* _What to produce_:
Output each line of the material exactly as it stands.

* _The data_:

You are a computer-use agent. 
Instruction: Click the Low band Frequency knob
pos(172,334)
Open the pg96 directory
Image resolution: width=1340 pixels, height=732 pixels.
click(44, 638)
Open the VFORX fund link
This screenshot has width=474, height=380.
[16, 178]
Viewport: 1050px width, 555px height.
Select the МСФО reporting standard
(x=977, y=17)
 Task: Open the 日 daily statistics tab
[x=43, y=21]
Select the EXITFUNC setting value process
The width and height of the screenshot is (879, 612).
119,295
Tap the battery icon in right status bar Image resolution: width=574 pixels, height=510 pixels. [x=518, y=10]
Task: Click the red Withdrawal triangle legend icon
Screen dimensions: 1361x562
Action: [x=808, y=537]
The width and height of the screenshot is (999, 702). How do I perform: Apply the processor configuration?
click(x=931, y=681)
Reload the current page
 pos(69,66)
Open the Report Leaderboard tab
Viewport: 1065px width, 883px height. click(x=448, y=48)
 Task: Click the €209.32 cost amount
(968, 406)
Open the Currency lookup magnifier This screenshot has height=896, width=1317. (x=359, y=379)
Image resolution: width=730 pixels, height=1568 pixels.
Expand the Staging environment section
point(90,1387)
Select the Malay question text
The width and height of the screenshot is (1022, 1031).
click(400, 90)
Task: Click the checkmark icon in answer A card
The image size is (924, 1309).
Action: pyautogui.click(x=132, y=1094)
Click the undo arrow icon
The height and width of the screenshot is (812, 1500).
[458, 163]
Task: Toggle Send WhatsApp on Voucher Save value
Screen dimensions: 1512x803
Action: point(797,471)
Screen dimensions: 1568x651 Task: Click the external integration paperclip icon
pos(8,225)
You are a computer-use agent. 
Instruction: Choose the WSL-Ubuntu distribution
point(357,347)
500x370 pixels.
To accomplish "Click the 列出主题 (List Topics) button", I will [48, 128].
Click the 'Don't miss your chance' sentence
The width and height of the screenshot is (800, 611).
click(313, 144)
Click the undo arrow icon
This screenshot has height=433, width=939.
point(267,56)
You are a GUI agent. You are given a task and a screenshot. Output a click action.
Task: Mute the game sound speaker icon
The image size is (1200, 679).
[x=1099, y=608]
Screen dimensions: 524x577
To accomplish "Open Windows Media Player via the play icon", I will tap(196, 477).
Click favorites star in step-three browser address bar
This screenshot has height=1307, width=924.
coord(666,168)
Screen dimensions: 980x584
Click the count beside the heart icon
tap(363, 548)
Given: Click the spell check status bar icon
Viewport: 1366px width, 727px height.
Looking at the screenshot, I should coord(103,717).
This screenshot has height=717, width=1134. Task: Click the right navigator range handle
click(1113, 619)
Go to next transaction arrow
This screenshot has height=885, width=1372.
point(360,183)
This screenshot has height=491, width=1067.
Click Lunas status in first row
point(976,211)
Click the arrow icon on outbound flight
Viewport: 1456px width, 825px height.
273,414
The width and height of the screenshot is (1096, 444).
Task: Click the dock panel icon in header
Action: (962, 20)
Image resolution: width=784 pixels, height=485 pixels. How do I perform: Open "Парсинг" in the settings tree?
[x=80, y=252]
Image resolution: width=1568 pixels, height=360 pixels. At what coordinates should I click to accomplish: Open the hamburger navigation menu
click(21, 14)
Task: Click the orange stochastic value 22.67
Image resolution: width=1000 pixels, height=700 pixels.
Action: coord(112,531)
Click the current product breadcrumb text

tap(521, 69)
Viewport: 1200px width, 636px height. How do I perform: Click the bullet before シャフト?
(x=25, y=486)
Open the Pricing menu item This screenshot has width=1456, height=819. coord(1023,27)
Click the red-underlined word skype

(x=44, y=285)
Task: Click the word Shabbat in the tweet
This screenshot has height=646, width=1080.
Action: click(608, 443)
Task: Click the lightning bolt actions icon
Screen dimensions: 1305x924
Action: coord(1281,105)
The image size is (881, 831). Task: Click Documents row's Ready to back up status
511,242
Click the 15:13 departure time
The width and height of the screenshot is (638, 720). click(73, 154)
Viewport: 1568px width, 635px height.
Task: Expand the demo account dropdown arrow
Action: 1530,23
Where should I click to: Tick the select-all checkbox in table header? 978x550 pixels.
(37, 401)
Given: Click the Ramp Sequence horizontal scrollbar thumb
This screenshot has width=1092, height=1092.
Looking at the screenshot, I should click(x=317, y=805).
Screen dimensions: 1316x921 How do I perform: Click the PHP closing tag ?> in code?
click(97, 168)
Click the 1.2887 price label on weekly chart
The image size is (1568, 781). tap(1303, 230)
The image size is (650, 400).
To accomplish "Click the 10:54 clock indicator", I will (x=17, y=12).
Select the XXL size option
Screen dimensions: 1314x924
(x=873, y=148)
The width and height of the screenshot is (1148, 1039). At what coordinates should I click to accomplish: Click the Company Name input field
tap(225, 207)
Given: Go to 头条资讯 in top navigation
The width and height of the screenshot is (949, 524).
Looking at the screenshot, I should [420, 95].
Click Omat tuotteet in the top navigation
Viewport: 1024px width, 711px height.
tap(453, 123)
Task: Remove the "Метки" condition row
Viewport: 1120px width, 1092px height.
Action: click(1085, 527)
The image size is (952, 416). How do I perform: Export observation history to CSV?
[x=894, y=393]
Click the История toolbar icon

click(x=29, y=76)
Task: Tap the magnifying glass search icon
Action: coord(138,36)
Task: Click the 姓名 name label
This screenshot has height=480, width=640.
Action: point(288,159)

* _Exercise solution_:
You are a computer-use agent. 
Instruction: Click the Low band Frequency knob
pos(172,334)
Open the pg96 directory
Image resolution: width=1340 pixels, height=732 pixels.
click(44, 638)
Open the VFORX fund link
This screenshot has width=474, height=380.
[16, 178]
Viewport: 1050px width, 555px height.
Select the МСФО reporting standard
(x=977, y=17)
 Task: Open the 日 daily statistics tab
[x=43, y=21]
Select the EXITFUNC setting value process
The width and height of the screenshot is (879, 612).
119,295
Tap the battery icon in right status bar Image resolution: width=574 pixels, height=510 pixels. [x=518, y=10]
Task: Click the red Withdrawal triangle legend icon
Screen dimensions: 1361x562
Action: [x=808, y=537]
The width and height of the screenshot is (999, 702). How do I perform: Apply the processor configuration?
click(x=931, y=681)
Reload the current page
 pos(69,66)
Open the Report Leaderboard tab
Viewport: 1065px width, 883px height. click(x=448, y=48)
 Task: Click the €209.32 cost amount
(968, 406)
Open the Currency lookup magnifier This screenshot has height=896, width=1317. (x=359, y=379)
Image resolution: width=730 pixels, height=1568 pixels.
Expand the Staging environment section
point(90,1387)
Select the Malay question text
The width and height of the screenshot is (1022, 1031).
click(400, 90)
Task: Click the checkmark icon in answer A card
The image size is (924, 1309).
Action: pyautogui.click(x=132, y=1094)
Click the undo arrow icon
The height and width of the screenshot is (812, 1500).
[458, 163]
Task: Toggle Send WhatsApp on Voucher Save value
Screen dimensions: 1512x803
Action: point(797,471)
Screen dimensions: 1568x651 Task: Click the external integration paperclip icon
pos(8,225)
You are a computer-use agent. 
Instruction: Choose the WSL-Ubuntu distribution
point(357,347)
500x370 pixels.
To accomplish "Click the 列出主题 (List Topics) button", I will [48, 128].
Click the 'Don't miss your chance' sentence
The width and height of the screenshot is (800, 611).
click(313, 144)
Click the undo arrow icon
This screenshot has height=433, width=939.
point(267,56)
You are a GUI agent. You are given a task and a screenshot. Output a click action.
Task: Mute the game sound speaker icon
The image size is (1200, 679).
[x=1099, y=608]
Screen dimensions: 524x577
To accomplish "Open Windows Media Player via the play icon", I will tap(196, 477).
Click favorites star in step-three browser address bar
This screenshot has height=1307, width=924.
coord(666,168)
Screen dimensions: 980x584
Click the count beside the heart icon
tap(363, 548)
Given: Click the spell check status bar icon
Viewport: 1366px width, 727px height.
Looking at the screenshot, I should coord(103,717).
This screenshot has height=717, width=1134. Task: Click the right navigator range handle
click(1113, 619)
Go to next transaction arrow
This screenshot has height=885, width=1372.
point(360,183)
This screenshot has height=491, width=1067.
Click Lunas status in first row
point(976,211)
Click the arrow icon on outbound flight
Viewport: 1456px width, 825px height.
273,414
The width and height of the screenshot is (1096, 444).
Task: Click the dock panel icon in header
Action: (962, 20)
Image resolution: width=784 pixels, height=485 pixels. How do I perform: Open "Парсинг" in the settings tree?
[x=80, y=252]
Image resolution: width=1568 pixels, height=360 pixels. At what coordinates should I click to accomplish: Open the hamburger navigation menu
click(21, 14)
Task: Click the orange stochastic value 22.67
Image resolution: width=1000 pixels, height=700 pixels.
Action: coord(112,531)
Click the current product breadcrumb text

tap(521, 69)
Viewport: 1200px width, 636px height. How do I perform: Click the bullet before シャフト?
(x=25, y=486)
Open the Pricing menu item This screenshot has width=1456, height=819. coord(1023,27)
Click the red-underlined word skype

(x=44, y=285)
Task: Click the word Shabbat in the tweet
This screenshot has height=646, width=1080.
Action: click(608, 443)
Task: Click the lightning bolt actions icon
Screen dimensions: 1305x924
Action: coord(1281,105)
The image size is (881, 831). Task: Click Documents row's Ready to back up status
511,242
Click the 15:13 departure time
The width and height of the screenshot is (638, 720). click(73, 154)
Viewport: 1568px width, 635px height.
Task: Expand the demo account dropdown arrow
Action: 1530,23
Where should I click to: Tick the select-all checkbox in table header? 978x550 pixels.
(37, 401)
Given: Click the Ramp Sequence horizontal scrollbar thumb
This screenshot has width=1092, height=1092.
Looking at the screenshot, I should click(x=317, y=805).
Screen dimensions: 1316x921 How do I perform: Click the PHP closing tag ?> in code?
click(97, 168)
Click the 1.2887 price label on weekly chart
The image size is (1568, 781). tap(1303, 230)
The image size is (650, 400).
To accomplish "Click the 10:54 clock indicator", I will (x=17, y=12).
Select the XXL size option
Screen dimensions: 1314x924
(x=873, y=148)
The width and height of the screenshot is (1148, 1039). At what coordinates should I click to accomplish: Click the Company Name input field
tap(225, 207)
Given: Go to 头条资讯 in top navigation
The width and height of the screenshot is (949, 524).
Looking at the screenshot, I should [420, 95].
Click Omat tuotteet in the top navigation
Viewport: 1024px width, 711px height.
tap(453, 123)
Task: Remove the "Метки" condition row
Viewport: 1120px width, 1092px height.
Action: click(1085, 527)
The image size is (952, 416). How do I perform: Export observation history to CSV?
[x=894, y=393]
Click the История toolbar icon

click(x=29, y=76)
Task: Tap the magnifying glass search icon
Action: coord(138,36)
Task: Click the 姓名 name label
This screenshot has height=480, width=640.
Action: point(288,159)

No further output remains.